A novel method to rapidly and accurately calibrate gas flowmeters such as those used to measure natural gas flowing in pipelines has been developed by scientists at the National Institute of Standards and Technology, Gaithersburg, Md.
The method take advantages of a fundamental physical principle: When a sound wave travels through a gas with regions at different temperatures, the sound wave’s average speed is determined by the average temperature of the gas.
Accurate calibrations of gas flowmeters are of interest to meter manufacturers and calibration laboratories, and the development could potentially impact all segments of the natural gas industry.
Conventional calibrations are typically conducted by flowing a gas stream through the meter being calibrated during a measured time interval. The quantity of gas that passes through the meter is determined by collecting the gas in a large tank of known volume and measuring its average temperature and pressure, which in turn, reveals the amount of gas.
Collecting the gas in large tanks — NIST uses a 953.50 ft3 (27 m3) tank — generates different temperatures in different parts of the tank, which make the average temperature difficult to measure. Those gradients persist for hours or days, making a fast reading inherently inaccurate.

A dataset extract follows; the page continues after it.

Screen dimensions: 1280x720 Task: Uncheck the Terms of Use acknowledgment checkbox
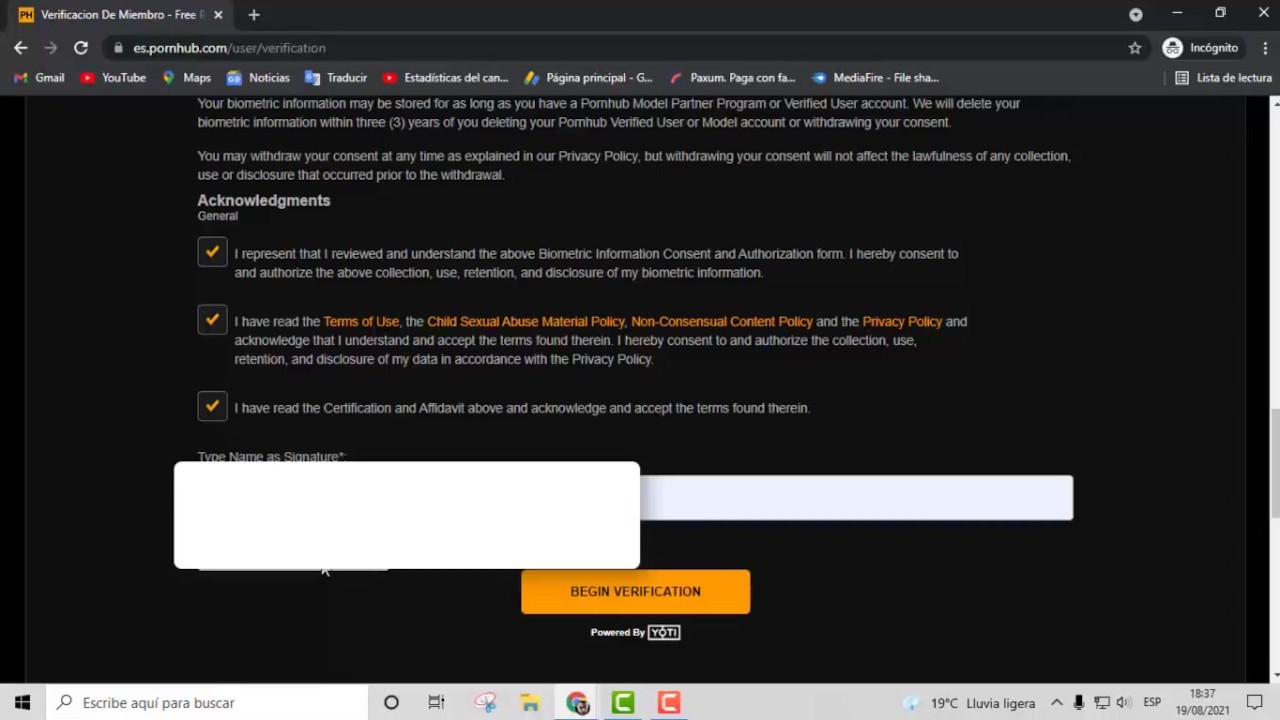point(212,320)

To get around the problem, current practice entails calibrating many small meters, one at a time, and then using them in parallel to calibrate a larger meter. This is done with a smaller collection tank where temperature differences are reduced to produce more accurate reading. These multiple calibrations are time consuming.
NIST's innovation replaces the problem of accurately measuring the average temperature of a large volume of gas with the easier problem of accurately measuring the average speed-of-sound in the gas.
In one recent proof-of-concept paper published in Measurement Science and Technology, NIST researchers deduced the internal shape, thermal expansion and volume of a 79.25 gal (300 liter) collection tank by measuring what microwave frequencies resonated (formed standing waves) within the evacuated tank.
In a second set of experiments, they filled the tank with argon gas and measured the frequencies of the acoustic resonances. From the frequencies and the pressure, they deduced the mass of the argon in the tank.
Finally, they heated the top of the tank to establish a temperature difference across the gas of 4 pecent of the average gas temperature. The temperature difference changed the acoustic resonance frequencies and the pressure; however, the mass of the argon, as deduced from the frequencies and the pressure, was unchanged within 0.01 percent.
This result implies that the acoustic resonance technique could be used to measure the collected gas, even in the presence of a temperature gradient such as those that occur in a much larger tanks located outside the well-controlled environment of a laboratory.